EXPERIMENTAL
INVESTIGATION OF MONUMENT STABILITY IN THE NEW MADRID SEISMIC ZONE
MATTIOLI, G.S., JASMA, J., and DAVIS, C.Y.,
Department of Geosciences, University of Arkansas, Fayetteville, AR 72701, and DAVIS,
J., and SMALLEY, R., Center for Earthquake Research and Information, University
of Memphis, Memphis, TN 38152, mattioli@uark.edu.
Smalley et al. (2005) recently proposed that strain rates based on GPS observations from the GAMA network are well above background and may be as high as plate boundary zones. Calais et al. (2005) have argued that the GAMA data are still too uncertain and provide only an upper bound on strain accumulation in the NMSZ. Strain rate may yet be zero. Errors from monument instability and other effects may mask any small tectonic signal. Spatial averaging can reduce the size of both white and random-walk noise, but it does not mitigate their relative effects on strain accumulation models. Long-term correlations thus can have a large effect on estimating deformation rates.
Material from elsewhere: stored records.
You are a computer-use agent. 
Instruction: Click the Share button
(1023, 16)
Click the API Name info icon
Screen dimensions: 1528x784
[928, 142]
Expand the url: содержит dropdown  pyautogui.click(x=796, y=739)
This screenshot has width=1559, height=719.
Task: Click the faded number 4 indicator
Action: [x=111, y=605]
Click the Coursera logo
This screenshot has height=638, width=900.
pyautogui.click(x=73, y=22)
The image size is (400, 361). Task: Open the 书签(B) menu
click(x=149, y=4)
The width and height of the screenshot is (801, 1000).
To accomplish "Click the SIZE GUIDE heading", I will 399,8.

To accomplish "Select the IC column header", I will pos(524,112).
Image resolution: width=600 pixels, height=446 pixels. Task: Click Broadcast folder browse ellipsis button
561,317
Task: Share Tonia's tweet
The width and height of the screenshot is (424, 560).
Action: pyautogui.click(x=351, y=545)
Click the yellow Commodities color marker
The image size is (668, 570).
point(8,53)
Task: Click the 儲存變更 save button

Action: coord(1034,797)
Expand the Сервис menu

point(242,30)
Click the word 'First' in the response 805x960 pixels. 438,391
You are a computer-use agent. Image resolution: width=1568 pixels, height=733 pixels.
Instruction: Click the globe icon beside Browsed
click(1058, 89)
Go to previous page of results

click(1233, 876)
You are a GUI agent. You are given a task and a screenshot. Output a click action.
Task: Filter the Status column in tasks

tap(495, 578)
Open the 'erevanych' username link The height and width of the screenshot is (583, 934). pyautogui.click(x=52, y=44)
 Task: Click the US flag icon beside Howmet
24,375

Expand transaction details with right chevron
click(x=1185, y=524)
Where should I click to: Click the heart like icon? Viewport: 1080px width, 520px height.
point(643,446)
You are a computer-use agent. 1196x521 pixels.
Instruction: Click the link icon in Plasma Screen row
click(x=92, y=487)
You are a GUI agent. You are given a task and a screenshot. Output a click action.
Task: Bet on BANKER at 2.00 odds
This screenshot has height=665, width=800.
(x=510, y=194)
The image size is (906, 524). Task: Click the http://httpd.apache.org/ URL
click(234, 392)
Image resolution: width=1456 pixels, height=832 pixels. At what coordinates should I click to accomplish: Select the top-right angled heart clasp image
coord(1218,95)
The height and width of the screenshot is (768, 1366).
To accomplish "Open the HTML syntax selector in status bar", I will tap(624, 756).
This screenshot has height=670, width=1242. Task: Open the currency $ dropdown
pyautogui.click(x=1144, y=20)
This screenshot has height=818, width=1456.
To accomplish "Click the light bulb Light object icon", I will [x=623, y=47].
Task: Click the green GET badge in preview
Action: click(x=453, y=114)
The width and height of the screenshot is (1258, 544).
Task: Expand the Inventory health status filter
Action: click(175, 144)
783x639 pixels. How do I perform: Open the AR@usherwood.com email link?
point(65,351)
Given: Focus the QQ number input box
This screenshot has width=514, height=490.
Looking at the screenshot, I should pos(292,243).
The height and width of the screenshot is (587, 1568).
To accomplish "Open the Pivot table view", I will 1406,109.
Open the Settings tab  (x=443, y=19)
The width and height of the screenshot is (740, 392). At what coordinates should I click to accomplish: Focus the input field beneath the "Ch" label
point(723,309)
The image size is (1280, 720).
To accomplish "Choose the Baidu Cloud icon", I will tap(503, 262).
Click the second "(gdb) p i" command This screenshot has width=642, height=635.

Because several years may be required to obtain accurate site velocity estimates from GPS data time series in areas of small strain such as the NMSZ, a variety of errors with different timescales may corrupt the data, and the errors may change with time. Although averaging can minimize white noise, these methods are less useful for time-correlated effects. Velocity estimates that incorporate only white noise underestimate uncertainty. Regionally-correlated noise is reduced by subtracting common mode signals from GPS time series. Monument behavior is not well constrained for different types from various geologic settings. Monument motion is likely significant in the NMSZ, which is dominated by unconsolidated sediments of the Lower Mississippi Valley. We have installed two new cGPS sites at existing GAMA sites to analyze monument stability and noise. Our new sites use SCIGN drilled, deep-braced monuments, precision levels, and radomes, but in every other way are identical to GAMA sites ~10 m away. Our experimental purpose is twofold: 1) to assess quantitatively monument motion in different geological substrates; and 2) to evaluate the suitability of different monument types in low strain environments.